Syrian President Bashar al-Assad's forces indiscriminately target cities and towns with heavy rebel group activity in order to reestablish government control, regardless of civilian casualties.

Russia launched an aggressive bombing campaign in Syria last fall intended to bolster Assad.

PHR documented 16 attacks on Syrian hospitals in October 2015 alone, more than any in one month since the conflict began in 2011. At least 10 were carried out by Russian forces.
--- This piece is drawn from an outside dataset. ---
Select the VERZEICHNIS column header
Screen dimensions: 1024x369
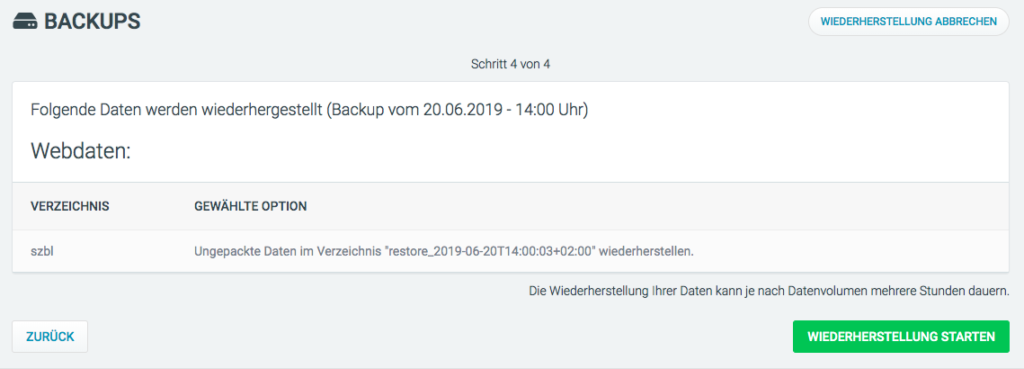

Other groups operating inside of Syria, such as the so-called Islamic State, also use the control of medical treatment to threaten local caregivers. ISIS militants demanded that one MSF doctor, who was based in the city of Raqqa, the group's stronghold, treat their wounded. They then pressured him to join the hospital they had seized and threatened him when he refused.

Experts warn that strikes on medical facilities often exacerbate the suffering of civilians, which has certainly been the case in Syria. “Targeting the health system has compounded the crisis, caused many medical personnel to flee, and prevented countless civilians from getting treated," Brown said.

Almost 700 medical personnel died between March 2011 and November 2015 as a result of these attacks, the PHR report said. And without doctors and nurses, civilians are cut off from access to medical care.

In the city of Aleppo for example, less than one-third of hospitals were functioning last November, according to PHR, and about 95 percent of the city's doctors had either fled or been killed.

Earlier this month, the Assad government, backed by Russia, launched an offensive on Aleppo, which has killed 89 civilians so far, according to the Syrian Observatory for Human Rights. This attempt to besiege the city "has been disastrous for health care," said Baker, who has received five reports of repeated attacks on the same hospitals in the last few weeks.

"At precisely the time when medical services are most needed -- in the middle of a brutal war -- the health system is being systematically destroyed," PHR said last year.

A burnt out ambulance is seen after the Sahra hospital was bombed by the Syrian Army in Idlib, Syria, on Aug. 10, 2015.
A burnt out ambulance is seen after the Sahra hospital was bombed by the Syrian Army in Idlib, Syria, on Aug. 10, 2015.
Firas Faham/Anadolu Agency via Getty Images

The destruction of medical facilities as a tool of war extends beyond Syria.

More than 99 health facilities, including hospitals and clinics, have been damaged or destroyed in the civil war that has engulfed Yemen, the World Health Organization said.

MSF facilities often become targets. Strikes have destroyed two MSF facilities in Yemen in recent months and last October, U.S. airstrikes on an MSF hospital in Kunduz, Afghanistan, killed 30 staff and patients.

"This cannot become the new normal," Vickie Hawkins, executive director of MSF U.K., wrote in a January op-ed in The Guardian. "This cannot become an acceptable trend to which the world resigns itself."